■ **PROBLEM STATEMENT**
Could you retype the lines below, starting at the line holding "778x483 pixels." and stopping at the line holding "the gray footer", inclusive? Copy them exactly and drop the images.

DATA SUPPLIED START

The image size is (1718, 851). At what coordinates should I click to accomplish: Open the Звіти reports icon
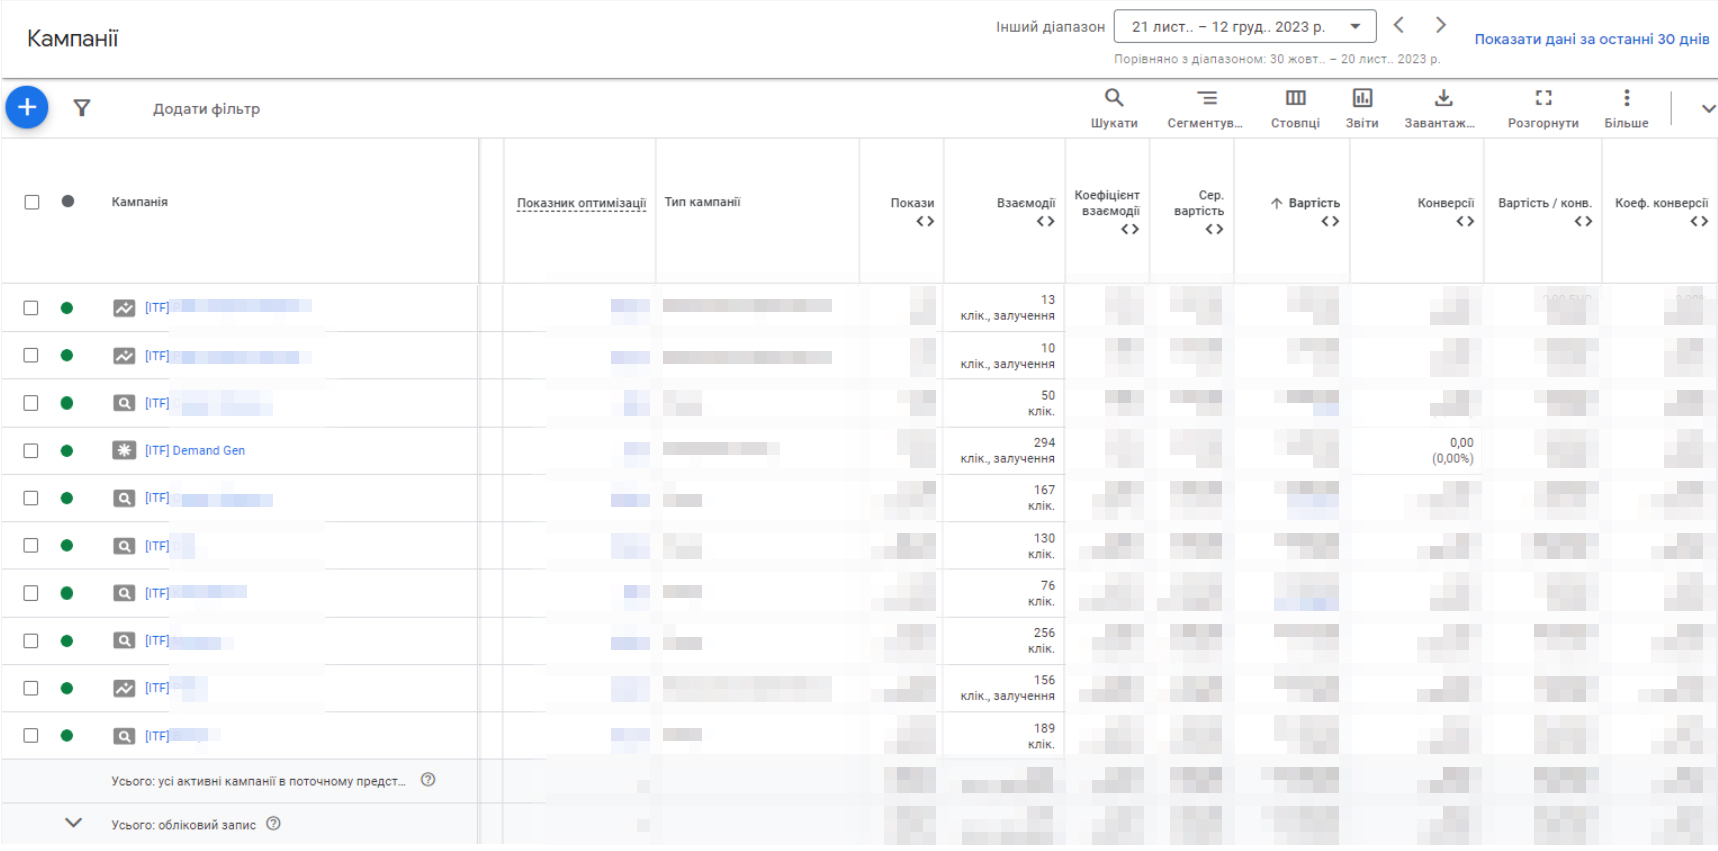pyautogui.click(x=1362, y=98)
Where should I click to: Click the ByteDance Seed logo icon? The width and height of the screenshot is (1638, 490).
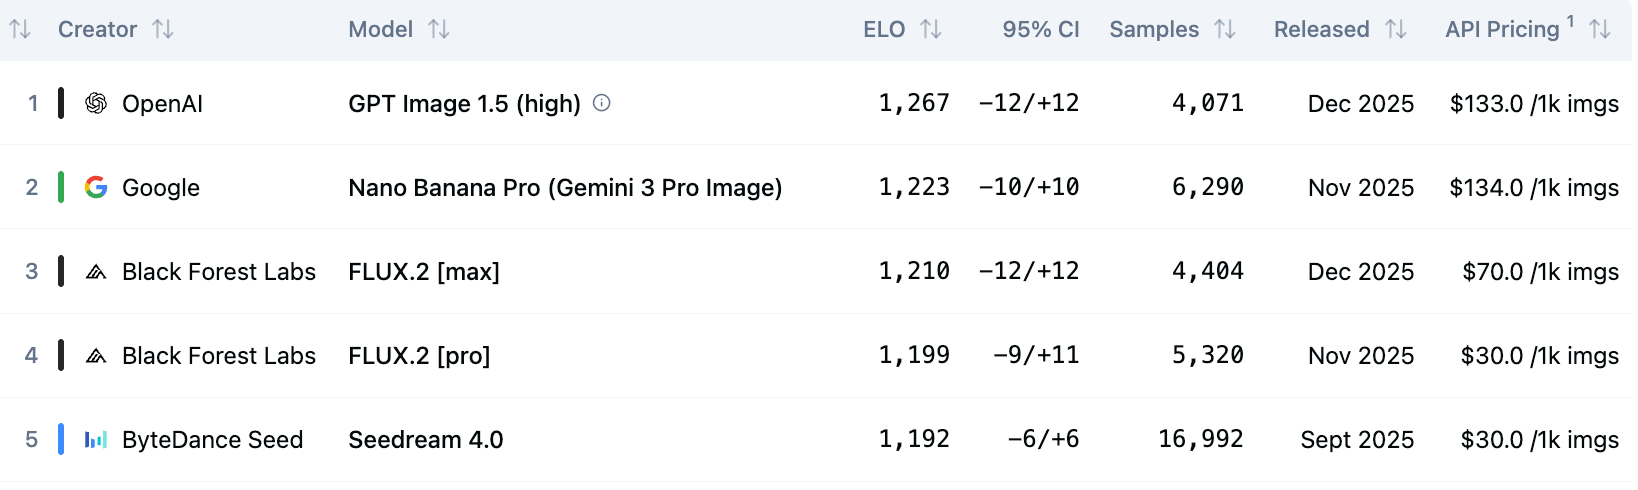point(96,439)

DATA SUPPLIED END
DATA SUPPLIED START

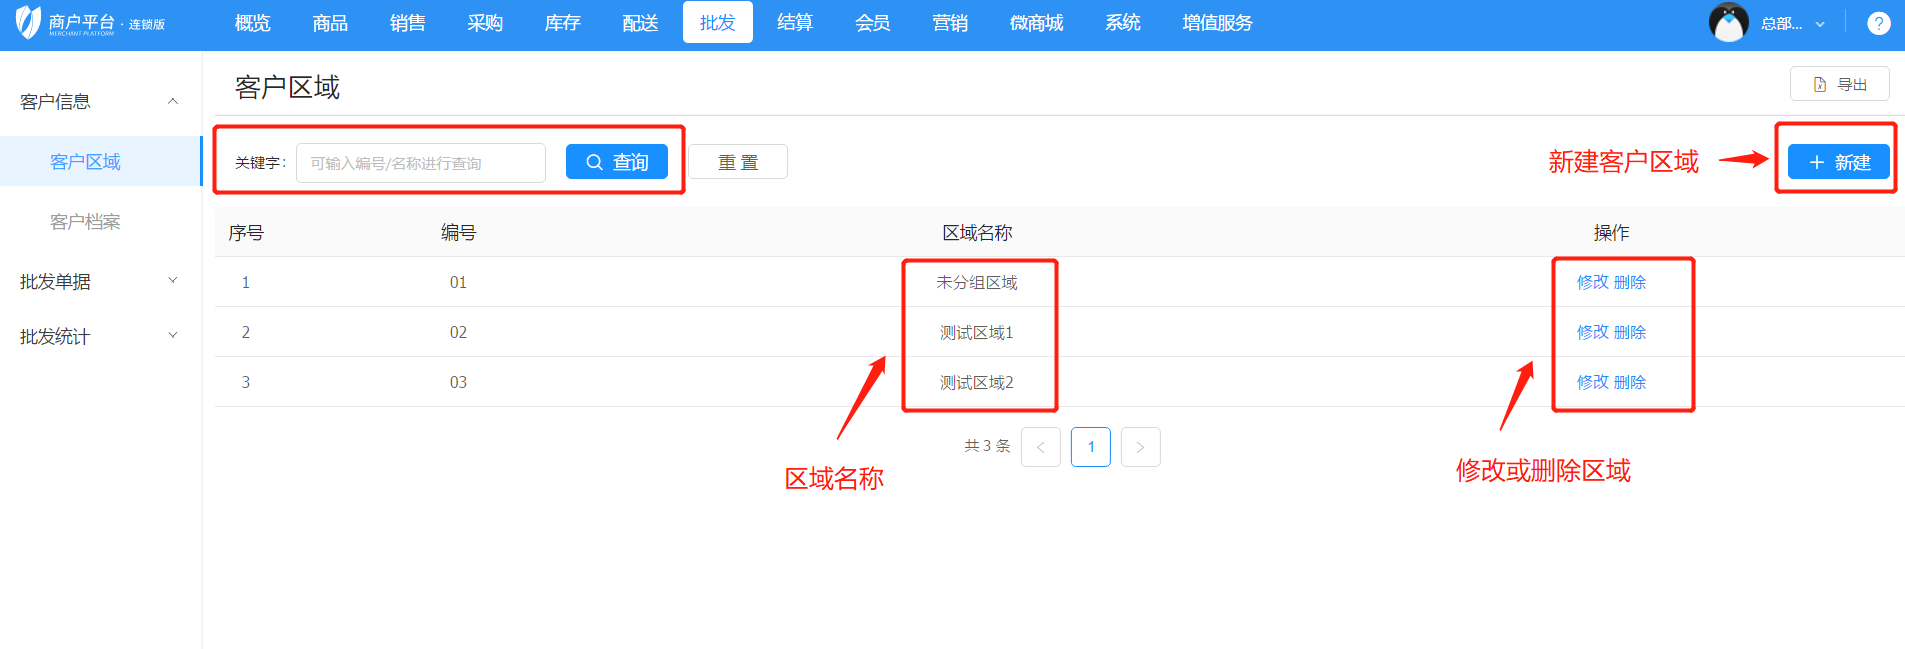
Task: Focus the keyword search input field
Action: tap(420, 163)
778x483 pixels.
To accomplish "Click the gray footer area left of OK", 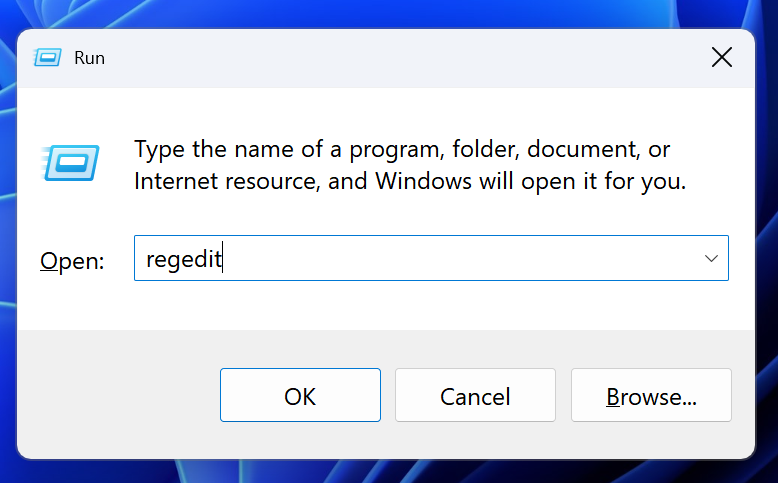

DATA SUPPLIED END
DATA SUPPLIED START

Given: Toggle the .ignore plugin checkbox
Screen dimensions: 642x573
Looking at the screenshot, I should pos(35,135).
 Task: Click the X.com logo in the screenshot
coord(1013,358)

DATA SUPPLIED END

■ **RESPONSE AREA**
778x483 pixels.
To accomplish "Click the gray footer area left of OK", 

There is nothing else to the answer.